Can you find every line in the material below that contains the string "refunds", matching case exactly, and copy each such line?

━━━━━ Records for the task

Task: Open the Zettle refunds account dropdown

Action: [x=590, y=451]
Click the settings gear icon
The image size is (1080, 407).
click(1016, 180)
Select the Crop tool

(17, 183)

━━━━━━━━━━

Output of the task:
Task: Open the Zettle refunds account dropdown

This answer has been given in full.